En España se creó en el año 2005 la Plataforma de Personas de Talla Baja que lucha por los derechos sanitarios y sociales de las cerca de 300.000 personas que miden menos de 1,50 metros en ese país.
En Uruguay las personas que sufren enanismo se unirán para montar una asociación civil para plantear sus necesidades y marcar su agenda a nivel político.
Los pioneros son diez uruguayos, pero se estima que hay 150 personas que sufren enanismo, un trastorno en la hormona del crecimiento en el que además intervienen otros factores no del todo determinados.
Hugo Pereyra nació en Fray Marcos y tiene 36 años.

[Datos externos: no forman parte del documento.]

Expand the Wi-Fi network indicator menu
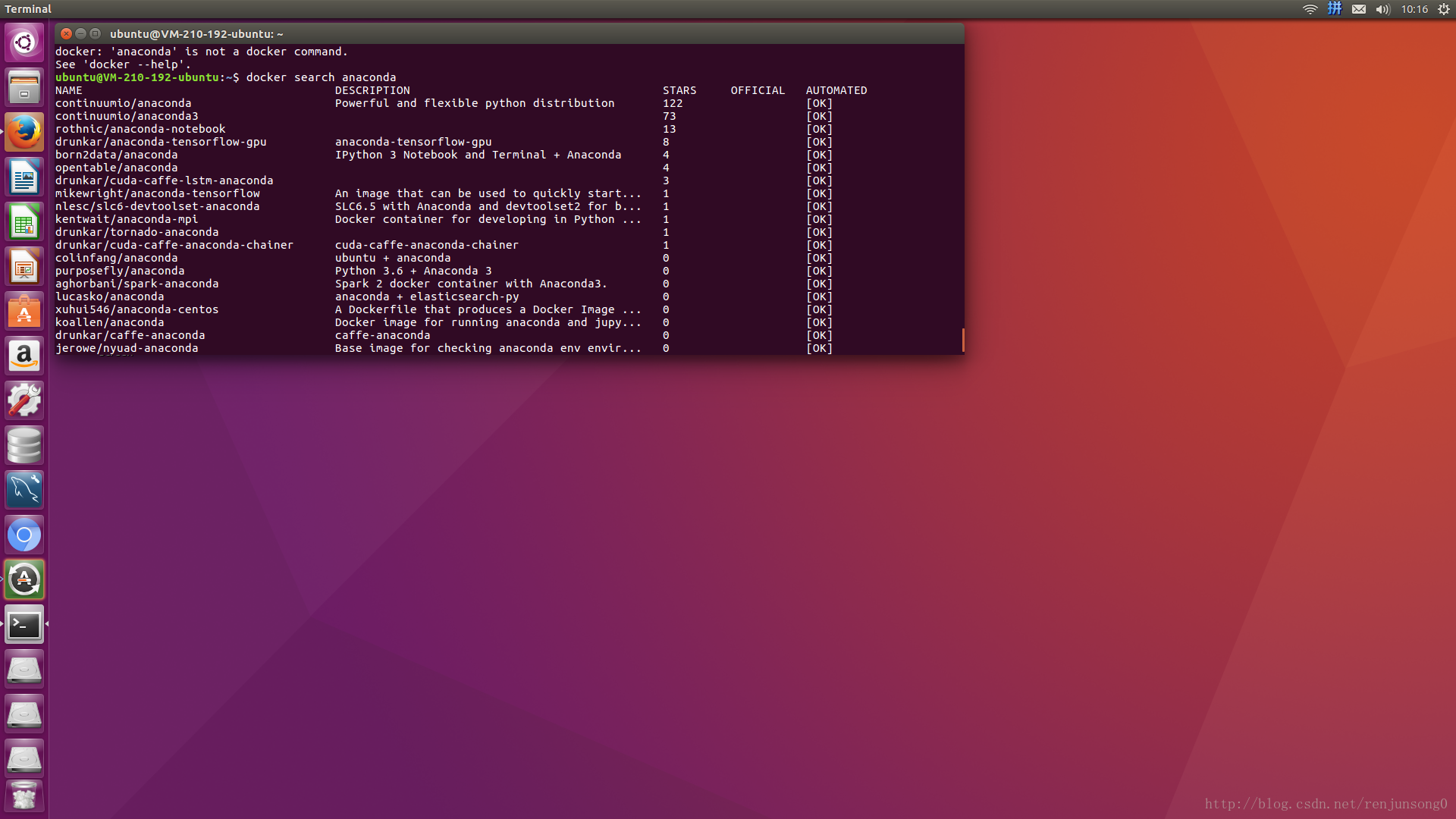The height and width of the screenshot is (819, 1456). [1310, 9]
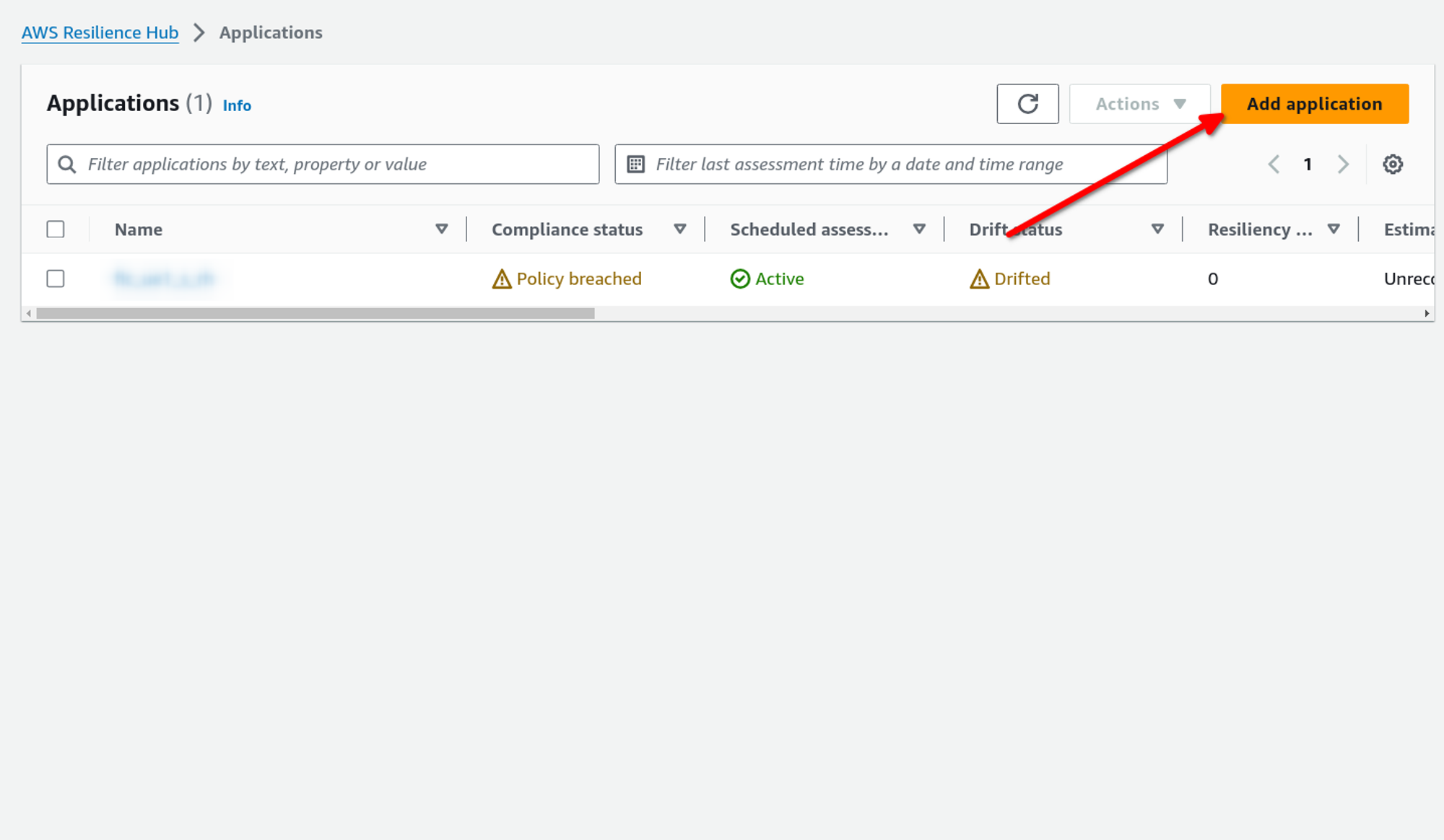Click the Drifted warning triangle icon
The image size is (1444, 840).
click(x=979, y=279)

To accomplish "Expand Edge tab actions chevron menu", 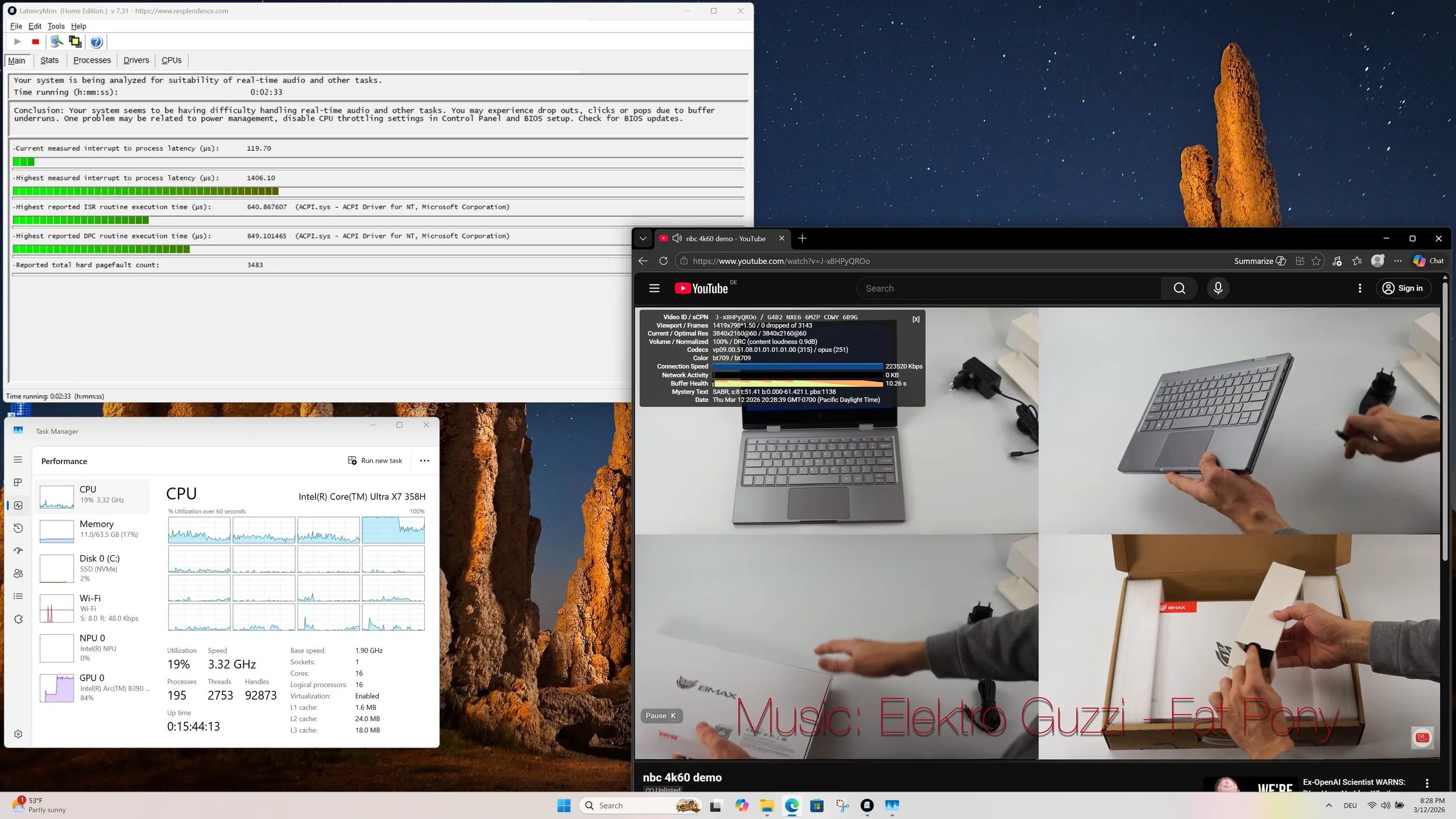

Es el líder de esta iniciativa que brega por los derechos laborales de la comunidad enana. El y su novia, Mirta Scavino, de 37 años, se pusieron en contacto con el senador socialista José Korzeniak para agilizar el proceso de una personería jurídica.
La asociación uruguaya de enanos va a tener un fuerte acento en lo laboral. Hugo y Mirta lo tienen clarísimo, pese a que ellos tienen un trabajo que les permite ver la vida desde otro lugar.
Mirta es de Sarandí Grande. Su padre, su madre y ocho hermanos son todos de estatura normal. Ella no sabe qué factores incidieron en su historia personal.
La pareja parte para Bolivia el 4 de abril de gira artística. Ellos trabajan caracterizados como los famosos dinosaurios Barney.
Son parte de una empresa estadounidense llamada Exim, cuya licencia está en manos de un uruguayo que los contrató para la gira promocional por toda Sudamérica.
Tal vez en la vuelta Hugo y Mirta puedan ponerse en contacto con otras asociaciones de enanos. En Brasil, sin ir más lejos, está la asociación de "baixinhos", una institución muy fuerte a la cual el presidente Lula Da Silva ha dado su total respaldo. "Lula les concedió una vivienda para que sea la sede social de la institución. Solo en San Pablo hay 560 enanos", cuenta Hugo entusiasmado.